# PROBLEM TO SOLVE:
Return the lines of the data below, from the one containing "You are a computer-use agent." through the very last, exactly and with both ends included; no pictures.

# GIVEN RECORDS:
..........
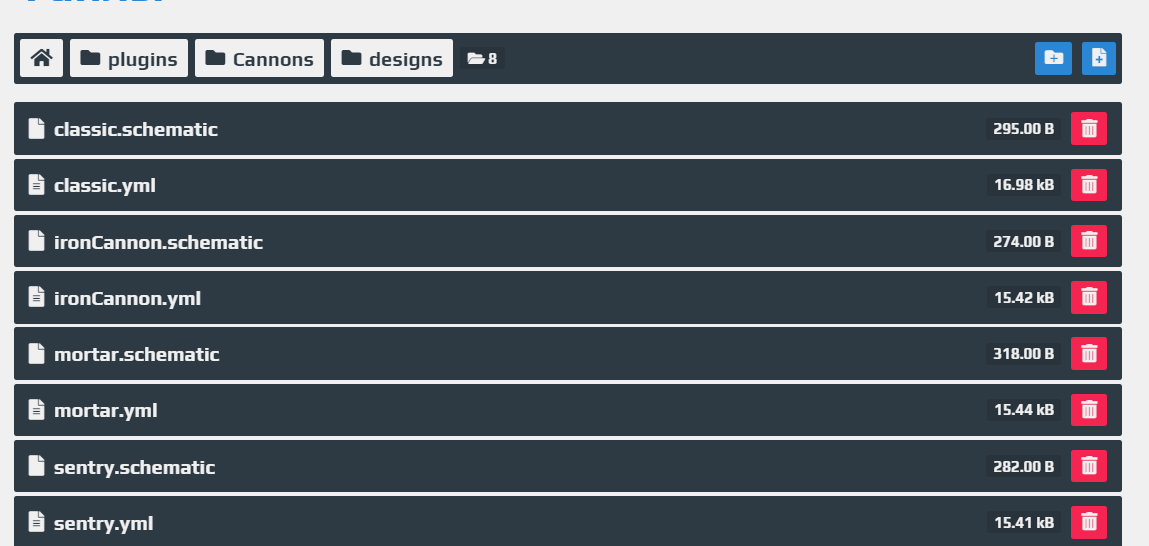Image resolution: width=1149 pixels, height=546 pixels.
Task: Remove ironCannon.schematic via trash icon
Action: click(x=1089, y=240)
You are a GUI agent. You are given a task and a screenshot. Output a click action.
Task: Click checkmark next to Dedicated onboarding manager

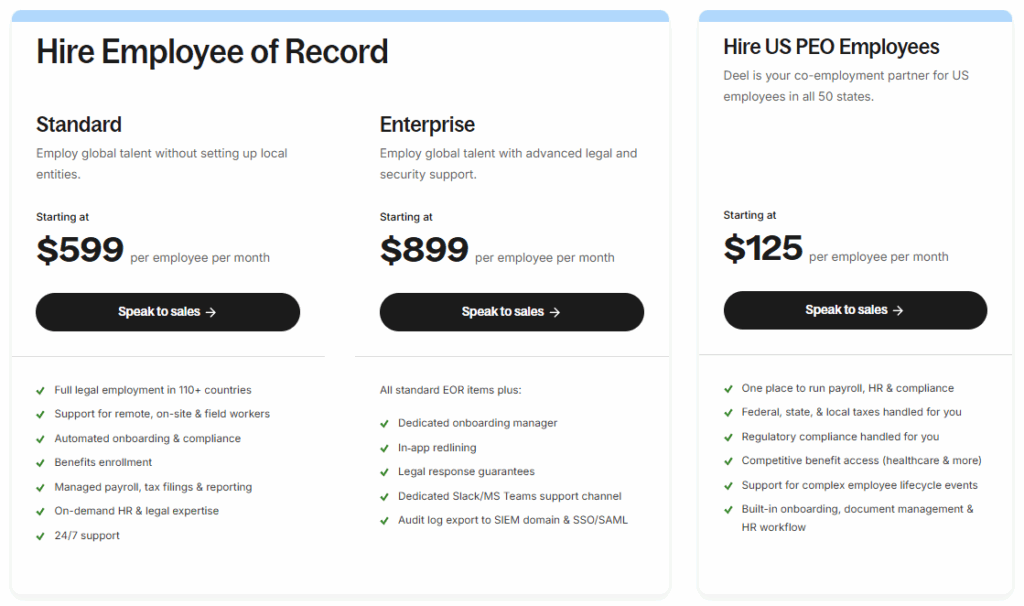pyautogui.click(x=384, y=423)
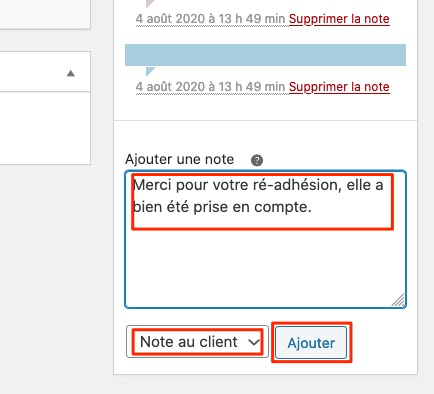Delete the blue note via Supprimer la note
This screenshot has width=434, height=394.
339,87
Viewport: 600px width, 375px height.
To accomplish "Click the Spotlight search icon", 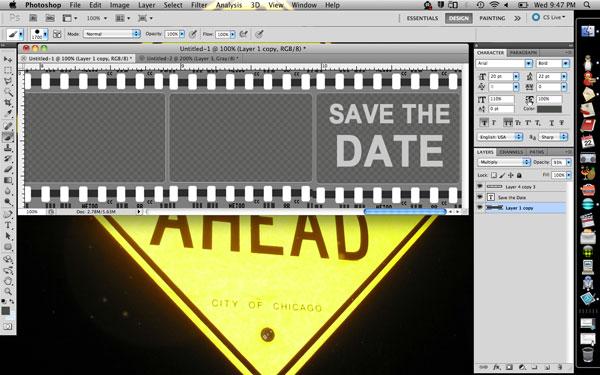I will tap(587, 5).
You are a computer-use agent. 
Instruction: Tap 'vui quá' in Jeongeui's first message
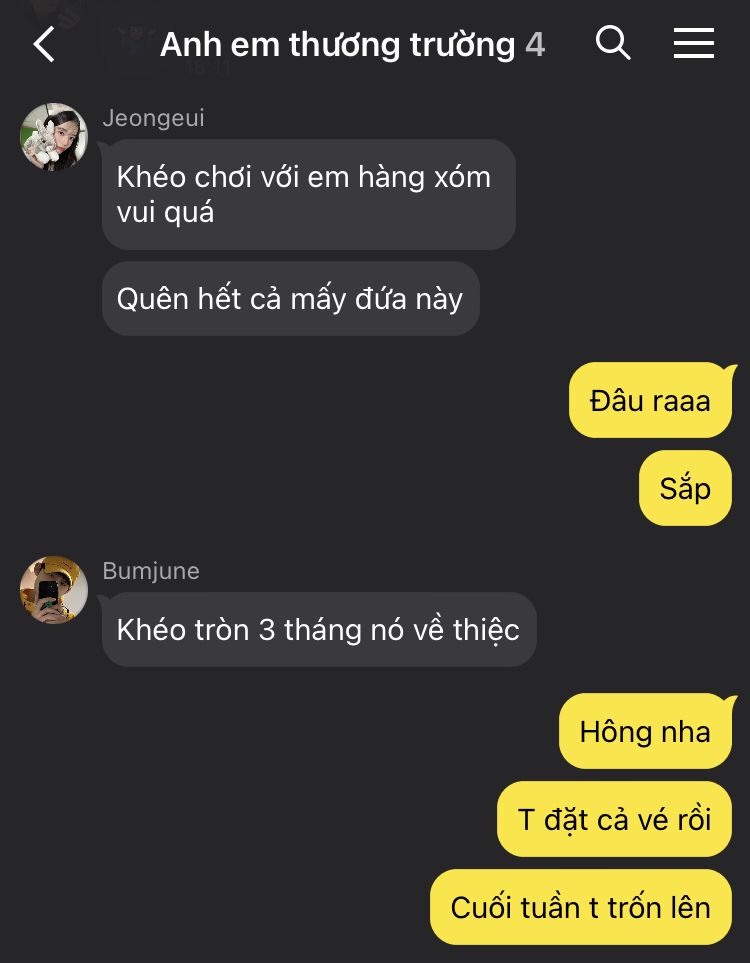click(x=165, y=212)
..........
# ANSWER SECTION:
You are a computer-use agent. 
Instruction: Tap 'vui quá' in Jeongeui's first message
click(x=165, y=212)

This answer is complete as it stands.